Set out word for word the line that contains "Jump to 2018 on the overview timeline" and each line after it, through the end of the data below, but exclude the pictures.

(Screenshot grounding data)
= = = =
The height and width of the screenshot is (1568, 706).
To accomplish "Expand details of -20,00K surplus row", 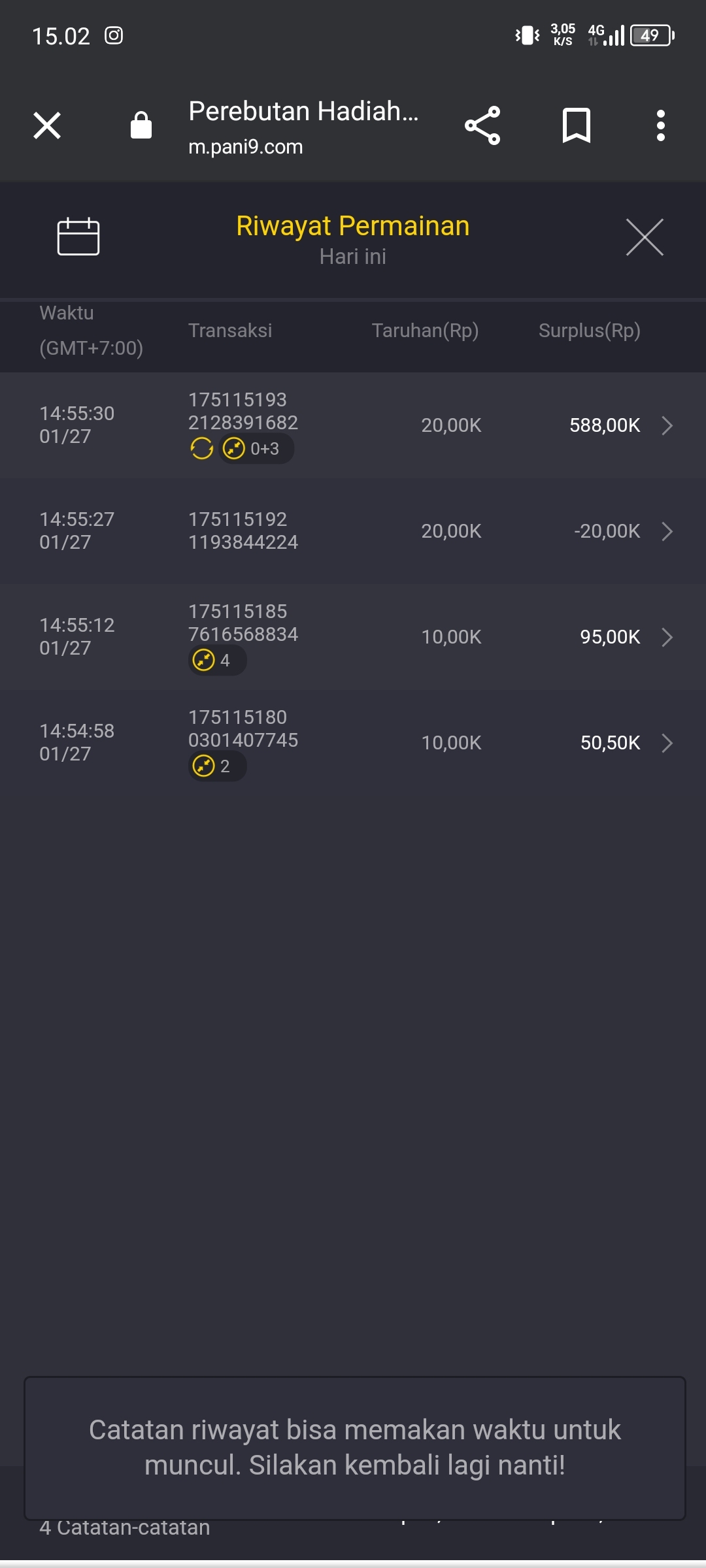I will 667,531.
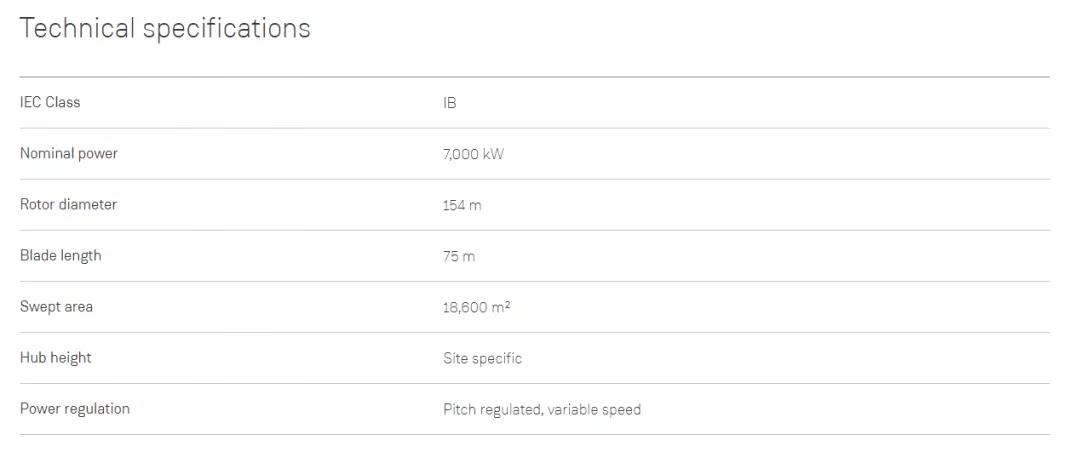Image resolution: width=1080 pixels, height=463 pixels.
Task: Click the 7,000 number in the power value
Action: pos(460,154)
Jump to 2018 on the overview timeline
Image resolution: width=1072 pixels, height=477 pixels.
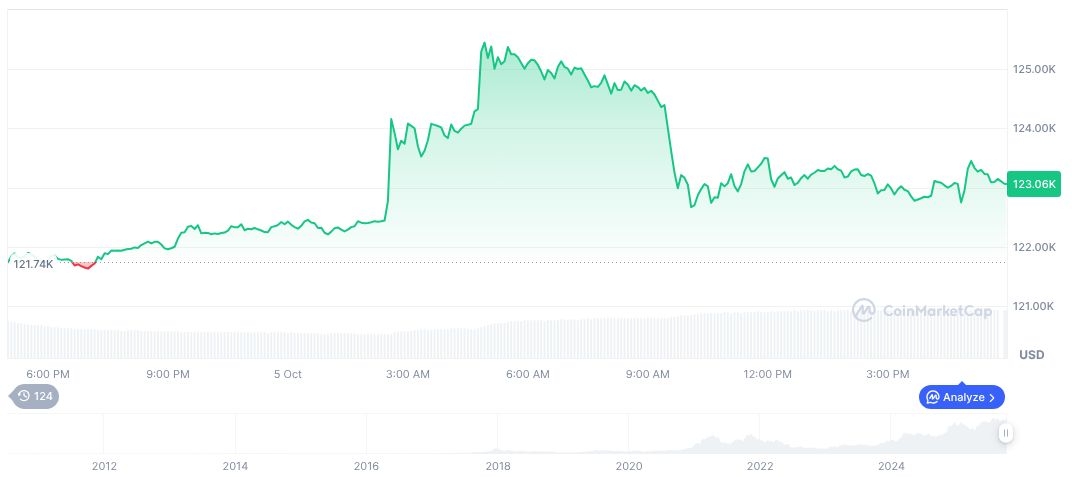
= = = =
# Response box
Jump to 2018 on the overview timeline
Image resolution: width=1072 pixels, height=477 pixels.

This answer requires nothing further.